• [PAGE EXCERPT]
Thursday, August 30, 2012

Money.

I was originally going to post about our engagement in "The story of Kley and I," but then I changed my mind to talk about money (although talking about our engagement is WAY more fun!).

August was a depressing month for us money-wise. We talked about it several times and tried to stay on top of it, but it didn't go so well. We knew we were going to have some larger expenses, such as my visit to the eye doctor, ordering new contacts, and paying for Kley's law school books. But we also had some expenses that we weren't expecting, such as re-paying money for my teaching license application (that's another long story that maybe I'll share sometime) and Kley getting a "new" car (his old car unfortunately bit the dust and is now in the salvage yard) and having to pay for things like broken speakers and new license plates.

We are so thankful for a generous and supportive family, on both sides, and for God blessing us when we need it. We both have the best parents who help us out with things like random target gift cards, helping Kley get a new car, letting us house-sit while they are gone, and helping us figure out Kley's loan information for this year. For those of you who don't know, we are a single-income couple right now as Kley just started year two of law school! We knew that this would be a big decision for us financially, resulting in large amounts of debt, but it will be well worth it in the end when he finishes!

All in all to say that we went way way over budget this month. September will hopefully be much more frugal.

I don't mean to sound down in the dumps. While we did spend a lot this month, God has blessed us with everything we need and we are doing fine. Growing up has a lot of learning that comes with it!

Matthew 6:19-21- "Do not store up for yourselves treasures on earth, where moth and rust destroy, and where thieves break in and steal. But store up for yourselves treasures in heaven, where moth and rust do not destroy, and where thieves do not break in and steal. For where your treasure is, there your heart will be also." This verse is a good reminder for me. It's easy to think that we are fine and we don't need to worry about that because we don't have any money to worry about, but that's not true. No matter what our financial situation is, if we don't handle it properly or spend too much time focusing on it or worrying about it, it's still wrong. I want treasures in heaven!

Sunday, August 26, 2012

Our weekend!

Friday night Kley and I went to the Iowa Cubs game. It was our first (and probably only) one of the year! I don't personally love baseball, but it's always fun to do something different. I am glad we went and it was great weather for a game!



Also, in the last weeks, my brother and sister have both left for college. I am excited for them, but sad they aren't in DM anymore. Keaton went back to Bethel, and Karlie headed to Northwestern in Orange City for the first time. So, Kayla is the only sibling left in town! My parents were helping with the moves, so Kayla spent the night at our apartment on Friday after the game.

• [SET PROBLEM 1] According to the blog post, which school did Karlie head to for the first time?
• [SET PROBLEM 2] List every way the blog post says the couple's parents help them out.
• [SET PROBLEM 3] Reproduce the blog post from "Our weekend!" to "for a game!".

• [DATA BLOCK]

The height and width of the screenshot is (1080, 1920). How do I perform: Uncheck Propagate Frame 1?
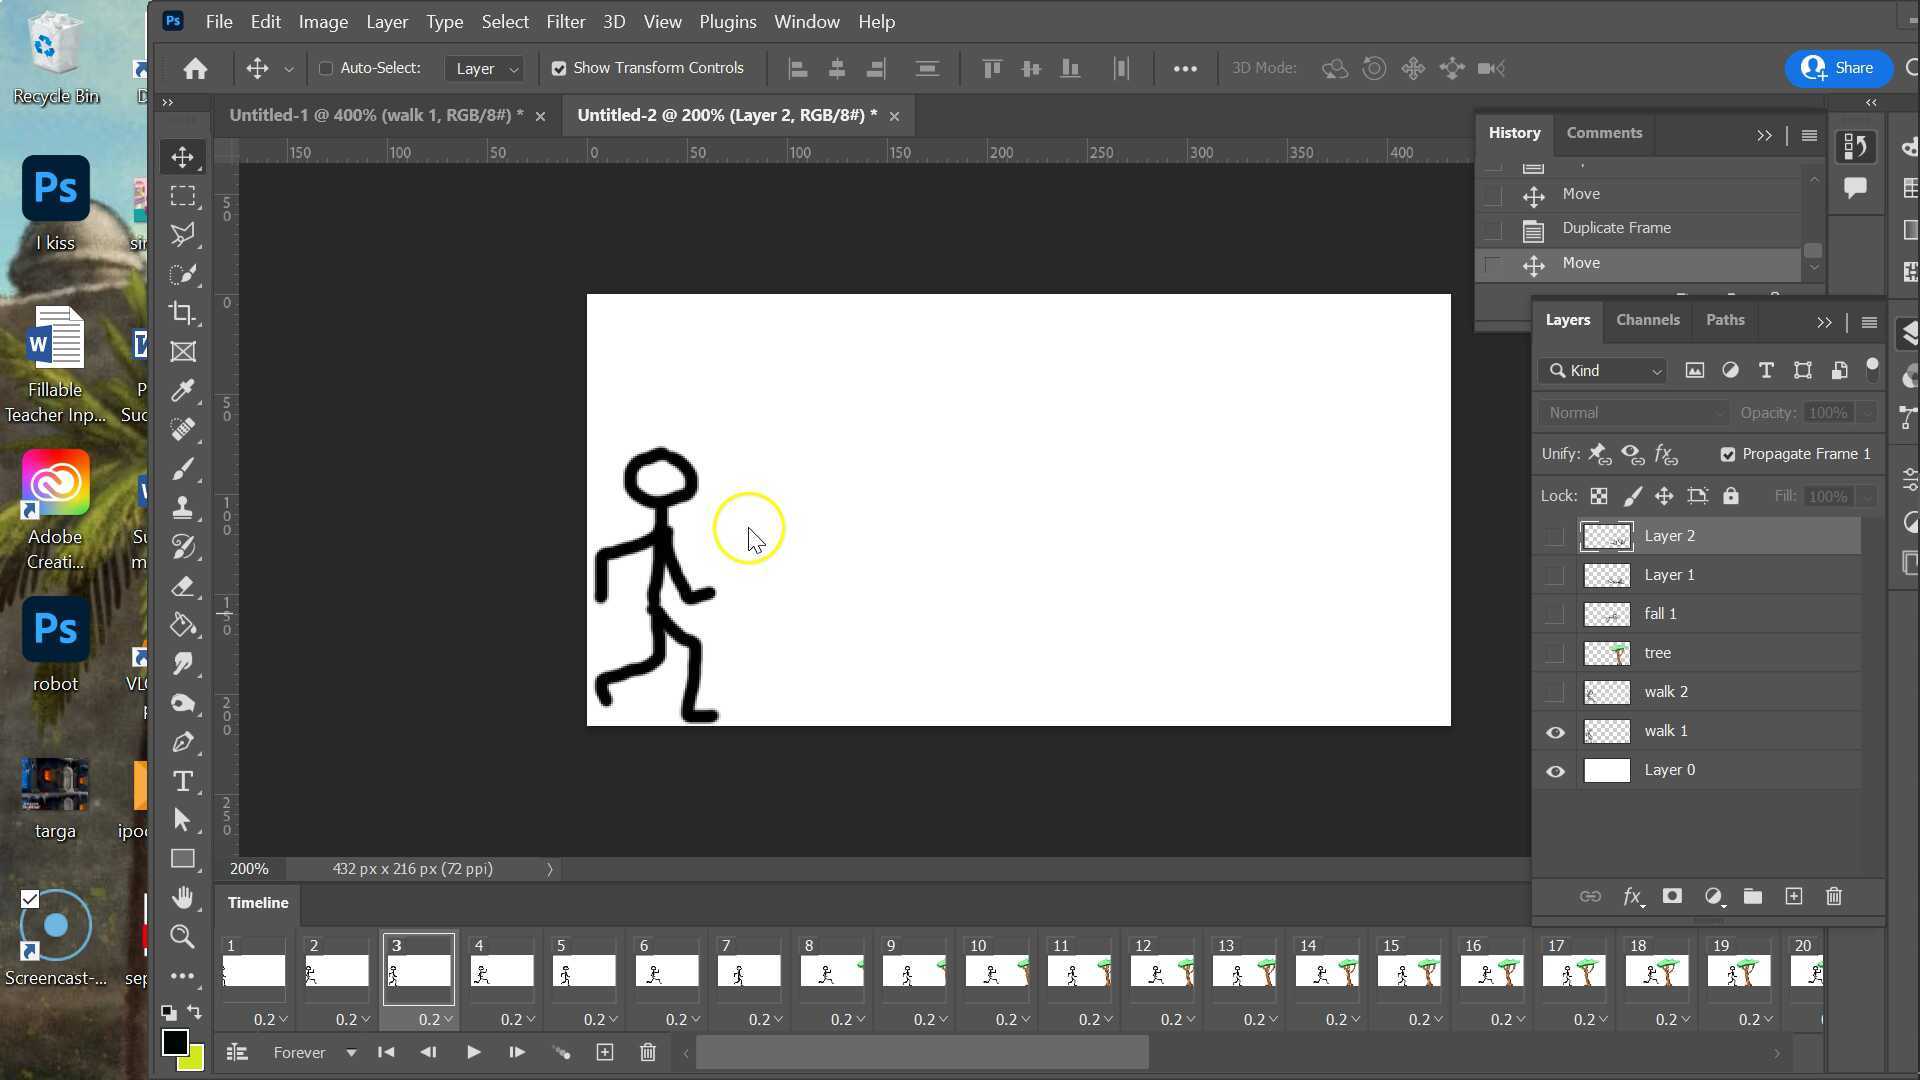click(x=1727, y=454)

• [FULL ANSWER 1] Northwestern in Orange City.

• [FULL ANSWER 2]
- Random Target gift cards
- Helping Kley get a new car
- Letting them house-sit while the parents are gone
- Helping them figure out Kley's loan information for this year

• [FULL ANSWER 3]
Our weekend!

Friday night Kley and I went to the Iowa Cubs game. It was our first (and probably only) one of the year! I don't personally love baseball, but it's always fun to do something different. I am glad we went and it was great weather for a game!